Bassil continue de défendre l’option d’une baisse plus drastique du déficit

Le chef du CPL, qui souhaite que l’intégralité de ses propositions soient discutées, s’est défendu de toute volonté de « bloquer » ou « retarder » l’adoption du texte.


Le ministre des Affaires étrangères et chef du Courant patriotique libre, Gebran Bassil, hier, lors de sa conférence de presse. Photo ANI

Le ministre des Affaires étrangères et chef du Courant patriotique libre, Gebran Bassil, a une nouvelle fois exprimé hier son insatisfaction par rapport à la dernière version du budget de 2019 lors d’une conférence de presse qu’il a tenue à l’issue de la réunion hebdomadaire de son bloc parlementaire. « Certains au sein du gouvernement estiment que ce qui a été fait est suffisant. Nous pensons que ce n’est pas le cas. C’est pour cela que nous devons saisir cette opportunité pour agir », a affirmé Gebran Bassil. « Le pays a besoin de beaucoup de réformes, mais certains ne veulent en faire que très peu. Voilà où résident les divergences. Il n’y a pas de divergences avec un responsable en particulier. Nous voulons tous réduire le déficit et adopter le budget le plus vite possible. Ce qui nous manque, c’est une décision politique pour assumer le prix de la réduction du déficit », a-t-il poursuivi.

> [Données brutes]
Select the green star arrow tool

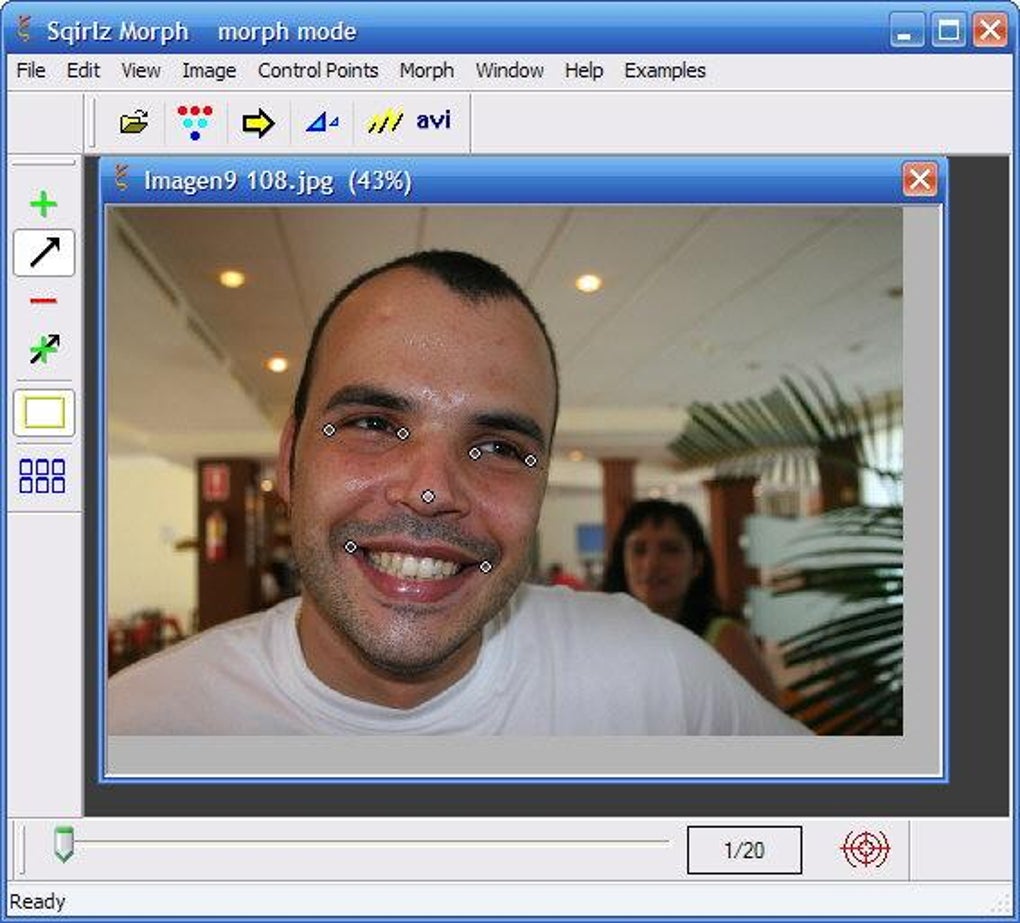click(x=44, y=349)
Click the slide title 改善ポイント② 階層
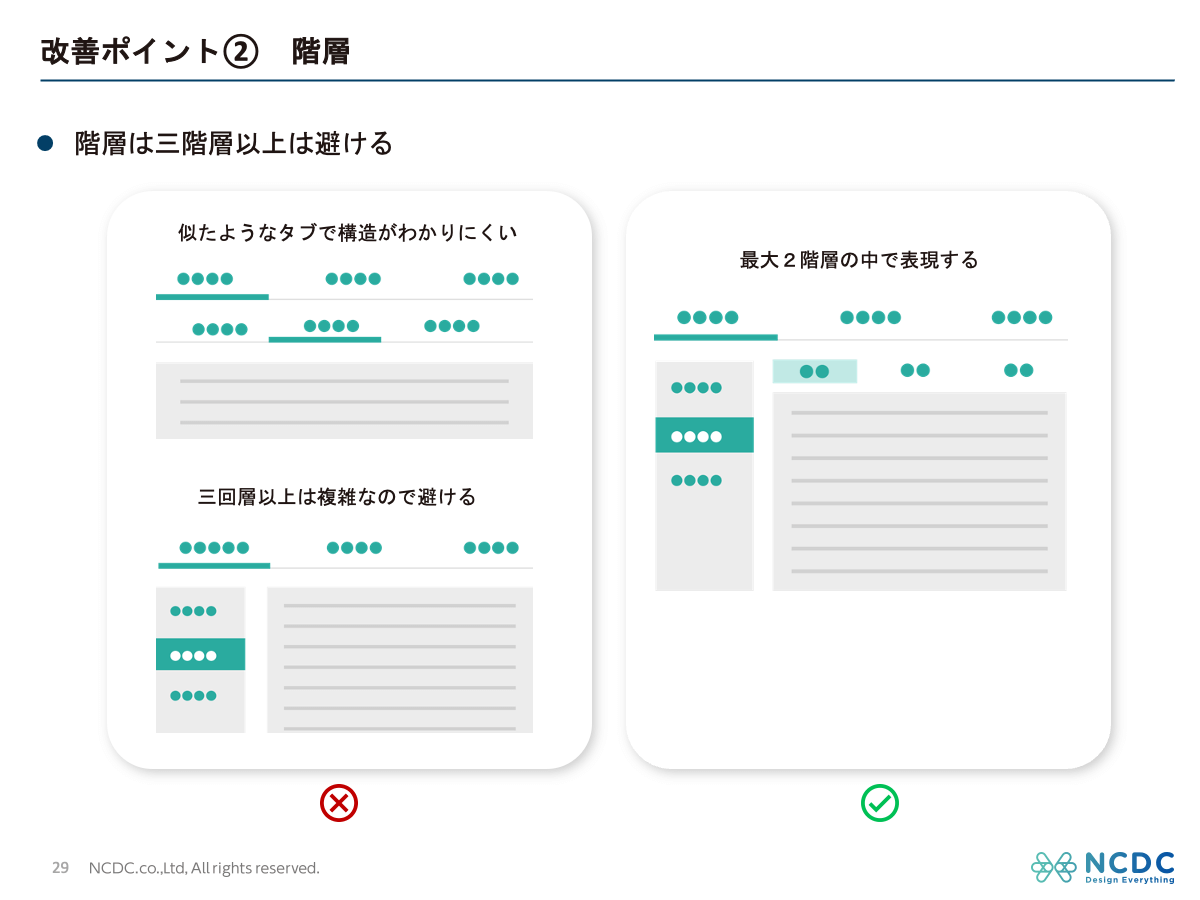Viewport: 1200px width, 900px height. click(x=195, y=51)
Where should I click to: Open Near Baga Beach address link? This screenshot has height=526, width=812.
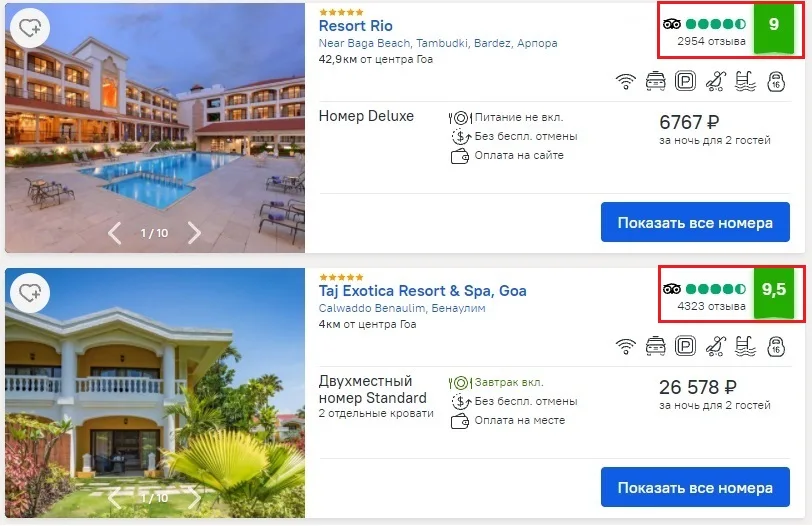pos(438,43)
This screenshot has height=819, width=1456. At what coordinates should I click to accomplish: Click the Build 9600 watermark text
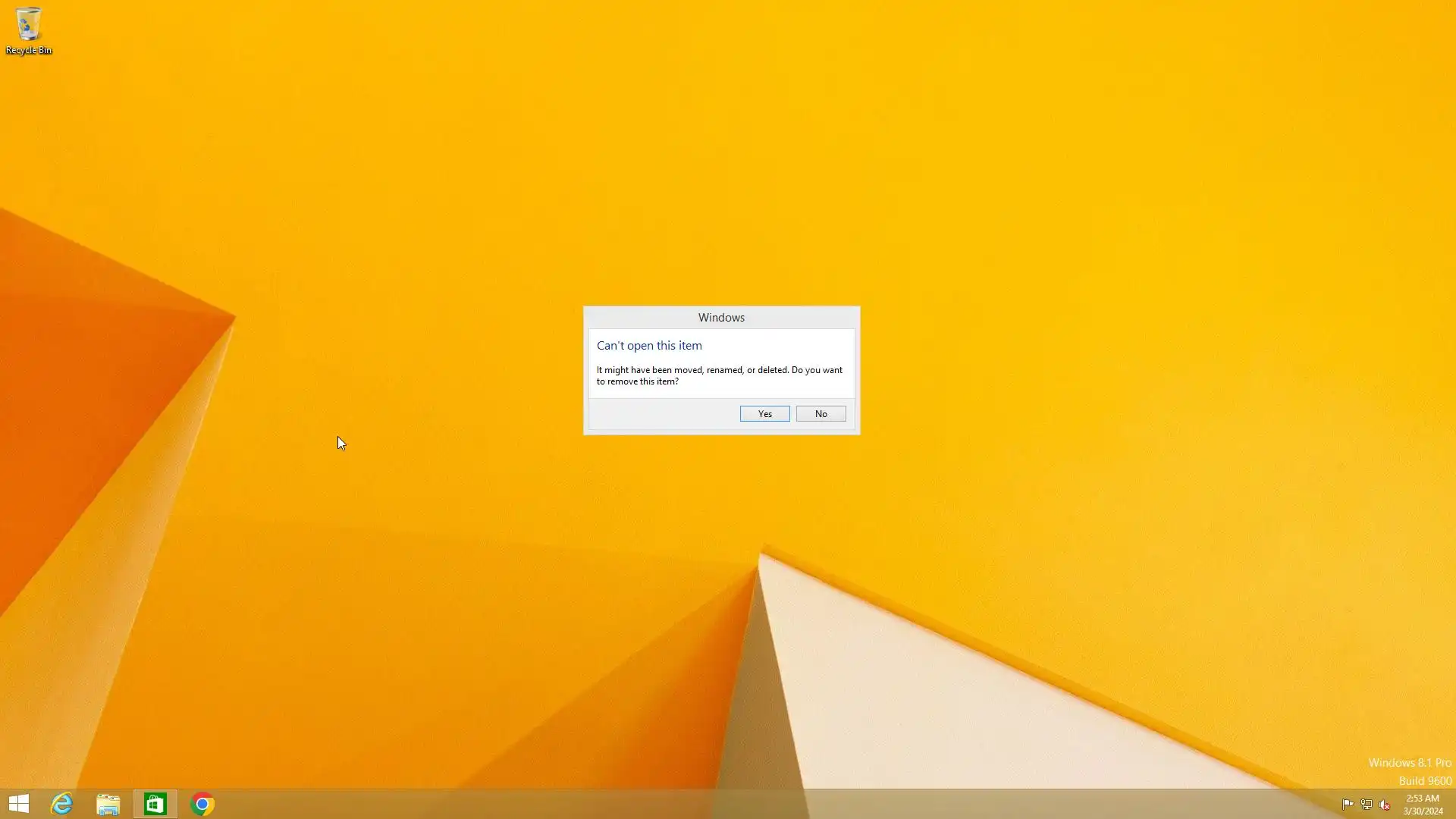click(x=1424, y=781)
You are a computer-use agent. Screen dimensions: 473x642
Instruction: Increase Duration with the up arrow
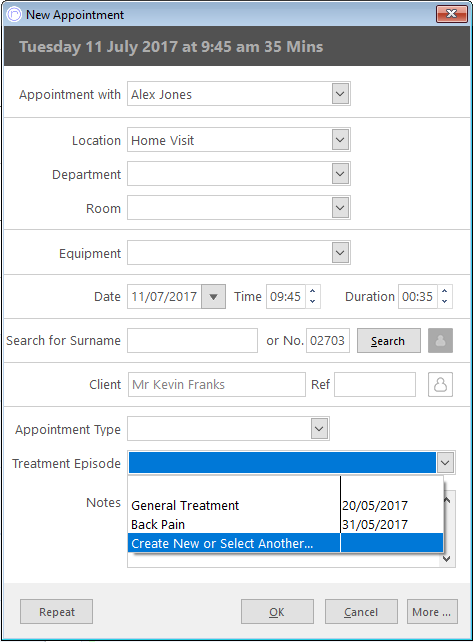[445, 291]
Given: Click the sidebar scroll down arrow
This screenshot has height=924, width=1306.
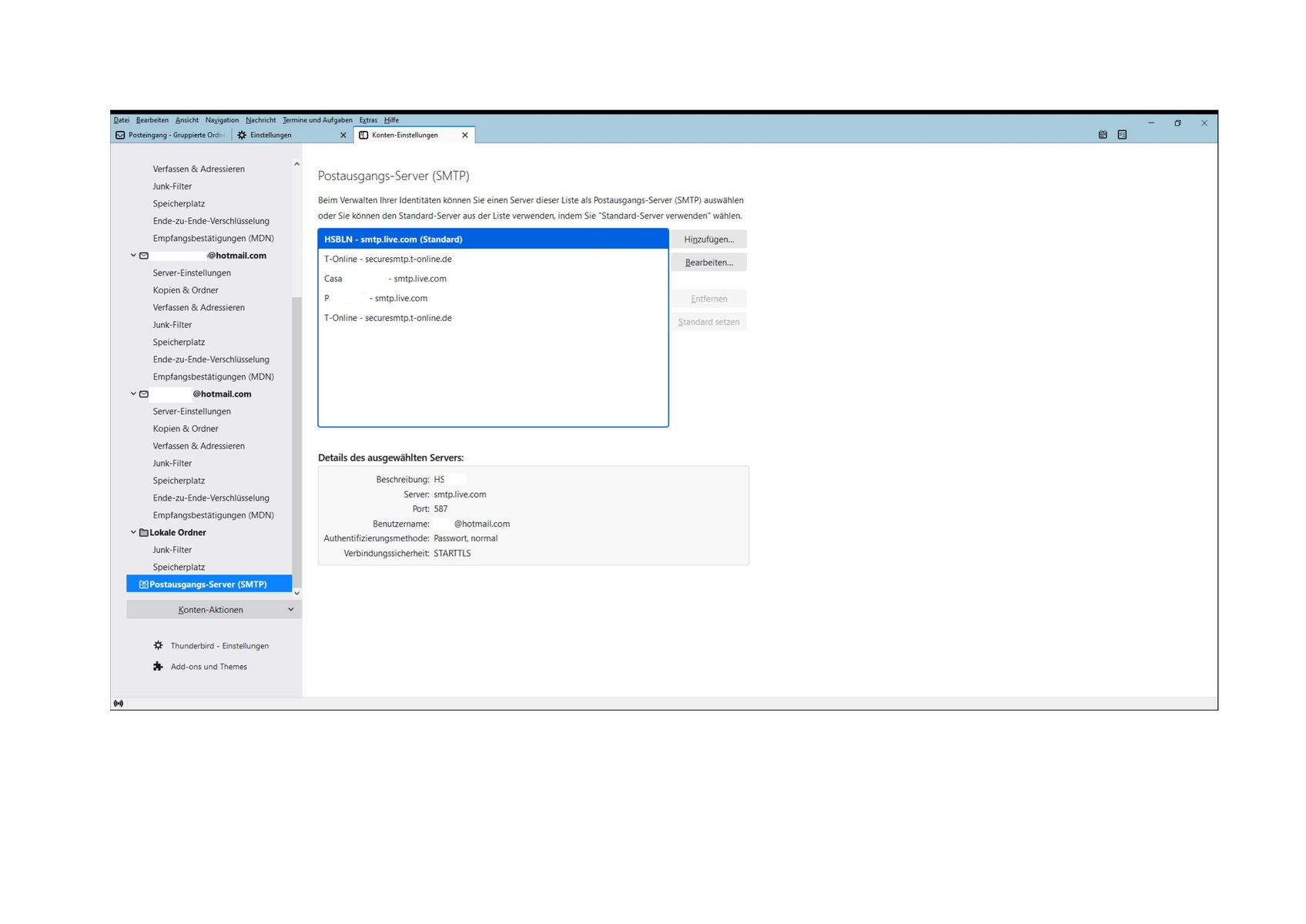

> [Consigne] Prolongez l'article consacré aux réserves de Gebran Bassil sur le budget de 2019 en reprenant juste après sa dernière phrase. Le matériel n'a aucun rôle dans cet exercice.

> [Réponse]
Après une quinzaine de réunions consacrées par le Conseil des ministres à l’examen de la première version du budget soumise par le ministre des Finances Ali Hassan Khalil, Gebran Bassil a remis le 14 mai à ses collègues une quarantaine de mesures additionnelles visant à réduire davantage le déficit public. Si certaines d’entre elles ont déjà été approuvées cette semaine, d’autres n’ont pas été examinées par les membres du gouvernement, puisque M. Khalil avait considéré avoir déjà atteint l’objectif souhaité en matière de réduction de déficit.

De vives tensions ont éclaté entre les deux hommes, ce qui a poussé le Premier ministre Saad Hariri à fixer un délai de 48 heures aux membres de son gouvernement afin d’étudier les propositions restantes, avant d’en débattre aujourd’hui lors d’une nouvelle réunion du Conseil des ministres, annoncée une nouvelle fois comme étant la dernière avant le vote du budget, y compris par Gebran Bassil. « Nous allons poursuivre nos efforts positifs afin d’achever l’étude de l’avant-projet (aujourd’hui) de sorte à ce que le budget soit voté au Parlement dès le mois de juin et que nous puissions nous consacrer à l’étude du budget de 2020 », a assuré le chef du CPL, avant de nier toute volonté de sa part de « bloquer » ou « retarder » l’adoption du texte.


(Lire aussi : Le bras de fer entre Bassil et Khalil appelé à se dénouer)


Le vice-président du Conseil des ministres, Ghassan Hasbani, a déclaré hier à Reuters qu’il avait de « profondes inquiétudes » concernant une éventuelle prolongation des débats sur le projet de budget alors que le gouvernement a déjà reporté à plus d’une reprise la date limite qu’il s’était imposé.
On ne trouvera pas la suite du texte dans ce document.